What is the most reliable computer memory system? I just recovered a bunch of pictures and stuff from an external hard drive that bit the dust. I think I got lucky that it was still there. How should I store all that stuff?


----------



## Huge29 (Sep 17, 2007)

I think multiple sources is the key, using something like dropbox in addition to an external drive.


----------



## Cooky (Apr 25, 2011)

What's a dropbox?


----------



## Critter (Mar 20, 2010)

You could always burn them to a CD. Burn two of them, one for viewing and the second one just in case something happens to the first one


----------



## DallanC (Jan 13, 2009)

Critter said:


> You could always burn them to a CD. Burn two of them, one for viewing and the second one just in case something happens to the first one


Unless you are buying "Archival" grade disk's, they wont last more than 4-5 years, even stored in a dark place.
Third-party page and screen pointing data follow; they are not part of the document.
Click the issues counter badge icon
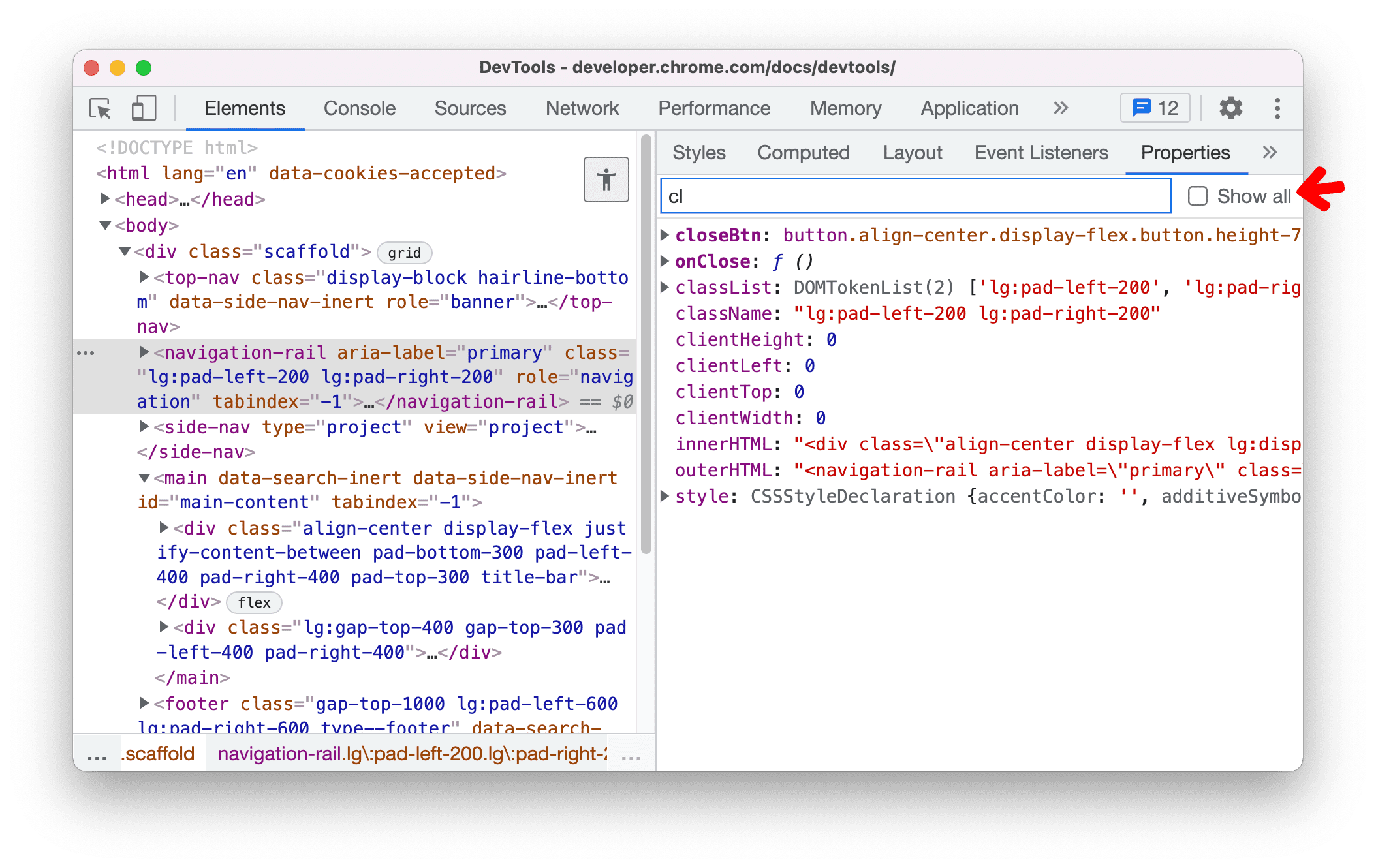Viewport: 1376px width, 868px height. (1153, 108)
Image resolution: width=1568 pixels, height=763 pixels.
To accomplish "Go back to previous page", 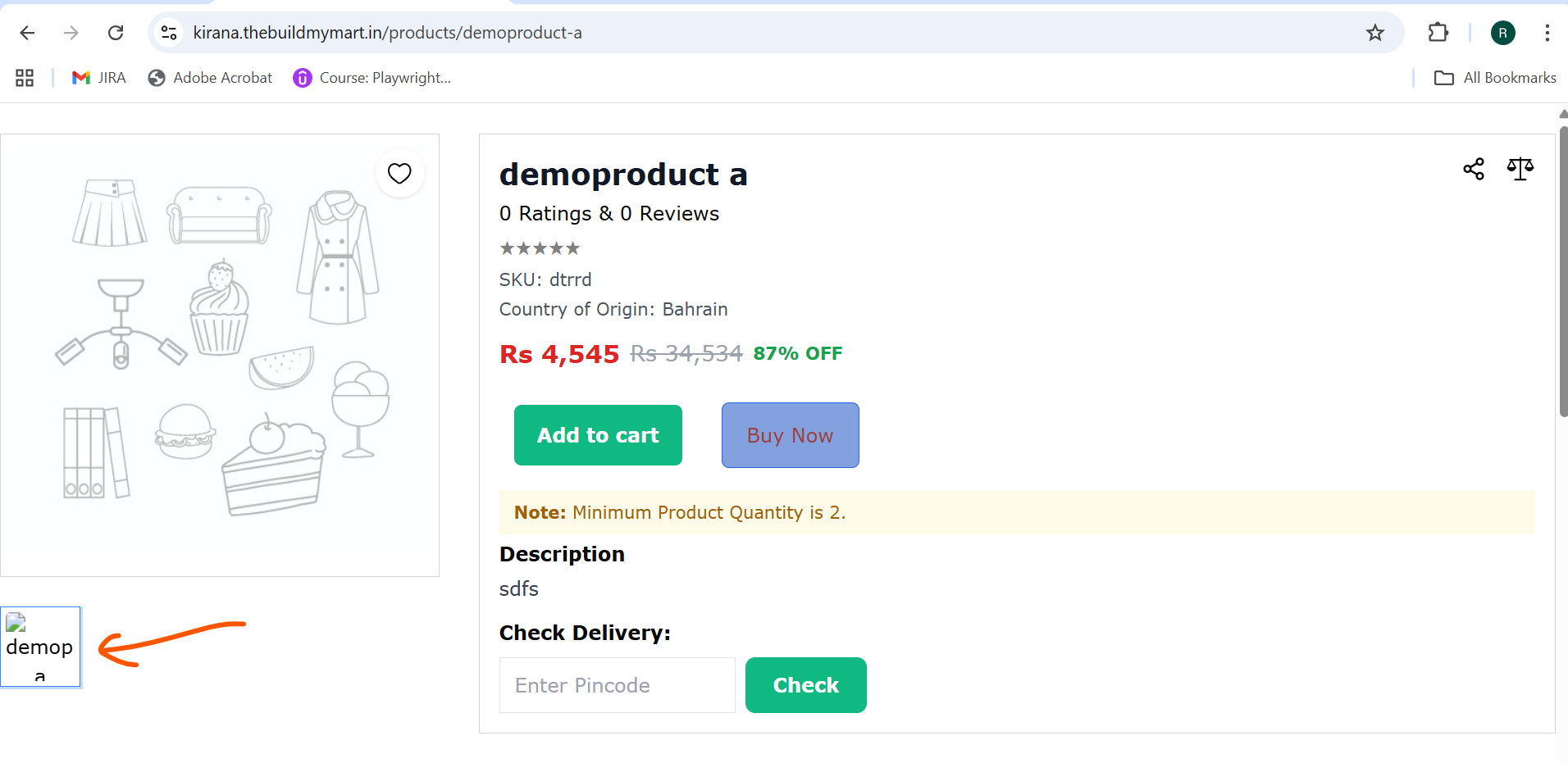I will 27,33.
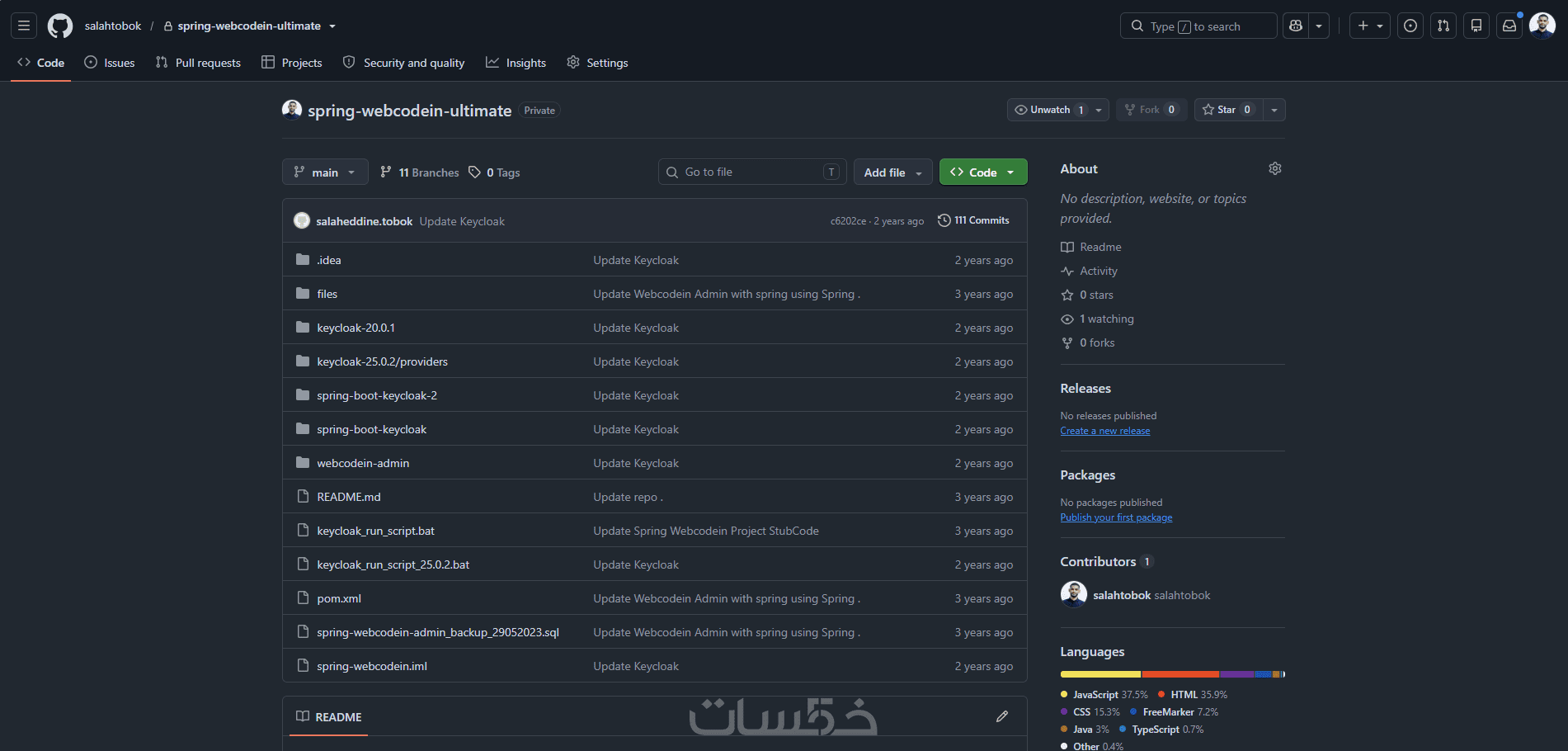Click the issues circle icon in header
The image size is (1568, 751).
1410,26
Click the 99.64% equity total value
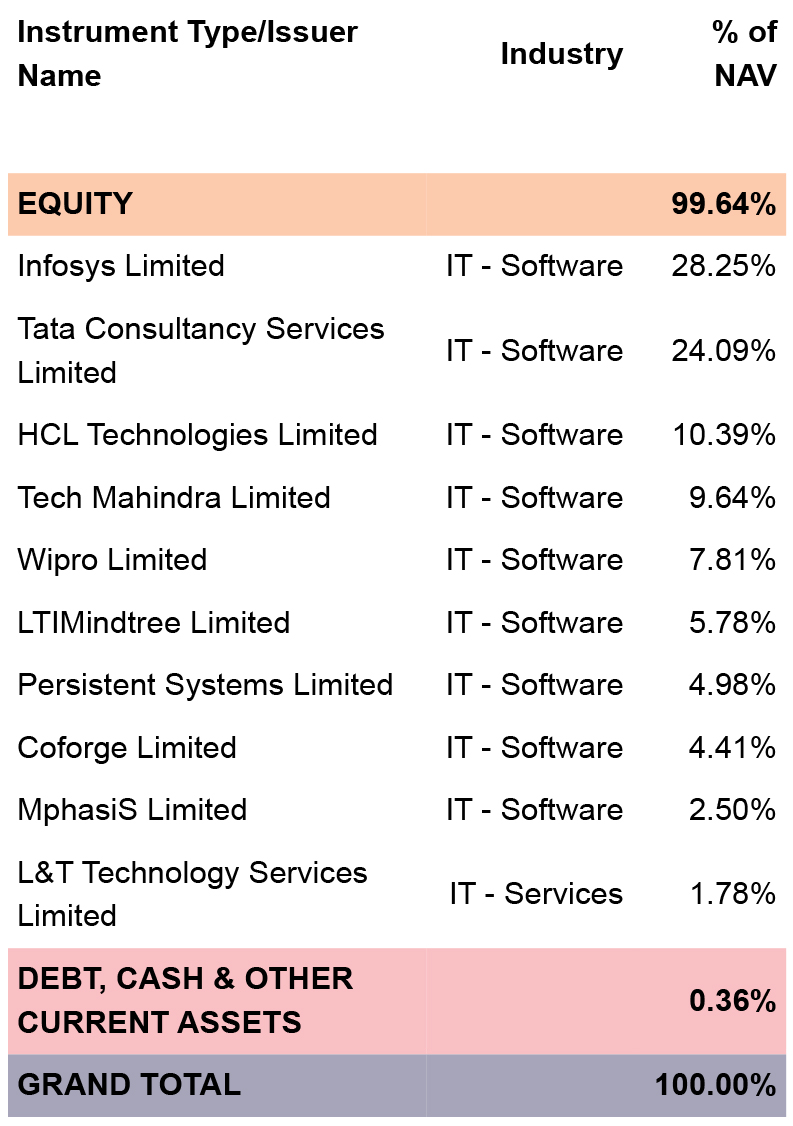The width and height of the screenshot is (793, 1126). [724, 204]
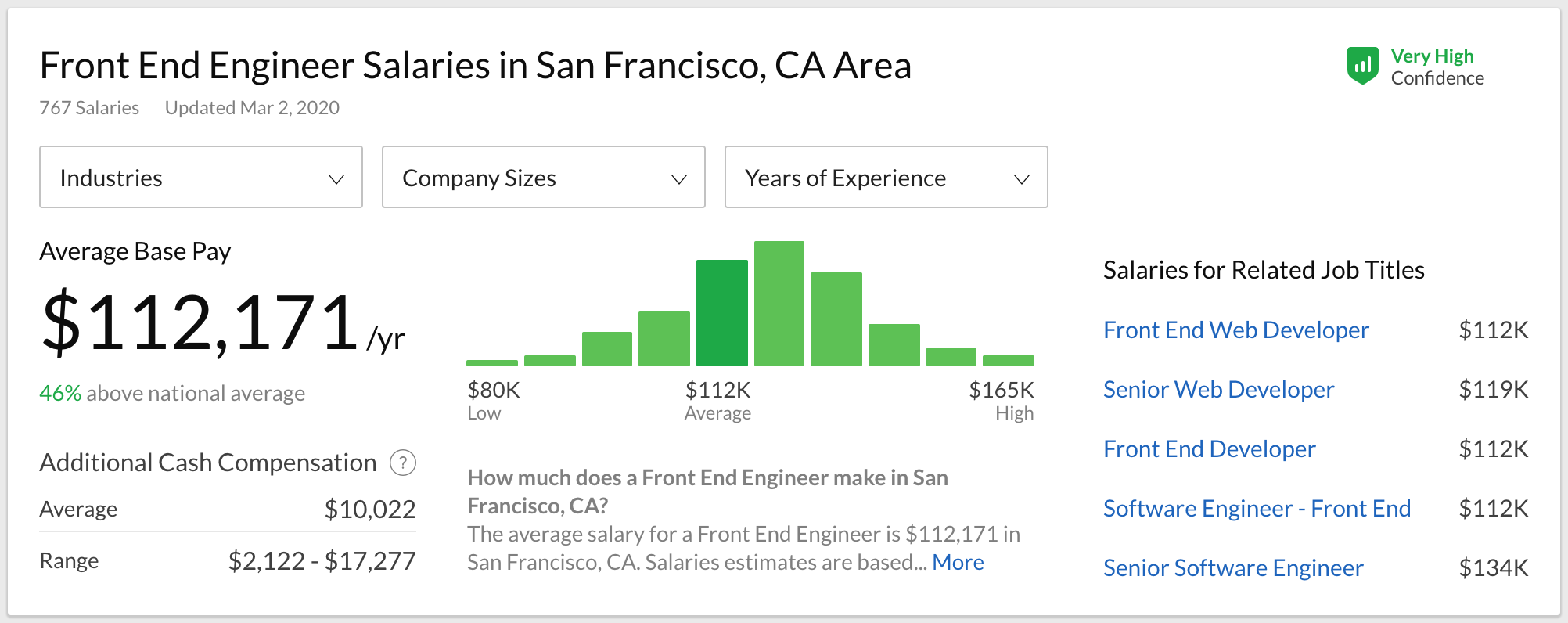Go to Front End Developer salaries
Viewport: 1568px width, 623px height.
[x=1209, y=449]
Magnetic media is still king for long term storage.

Honestly, for most people with lower amounts of data you should just get a Carbonite account and their software will backup what you choose to their servers and encrypt it. Its the safest and easiest solution for "the common man".

Me personally, I have a 2 Terrabyte external Hard Drive I hook up to our various computers and run a program that makes a 100% perfect copy of the drive all files, programs, settings... everything, and copies it to the back up drive. In the case of a computer failure, I can quite literally restore the copied part back onto the fixed computer and everything will just run. Its called "Ghosting" a hard drive.

If you dont want to do the Carbonite thing, just get on www.newegg.com, order up a external hard drive... copy your important files onto it from time to time. Once the copy is done, unplug it and store it elsewhere preferably in a fireproof box somewhere. Dont forget to copy newer files onto this every month or so.

I paid a grand once to get a fried hard drive recovered, it was my wifes drive and she thought she had lost everything... pictures, journal, recipe books from her grand parents... lots of personal things. A company tore it down in a "clean room" and rebuilt it enough to scan the data and recover it. I was a hero come that Christmas when I surprised her with the data. On the flip side, I could have bought a dozen spare hard drives to back up the data with the money I spent to get that drive recovered. Life and learn.

-DallanC


----------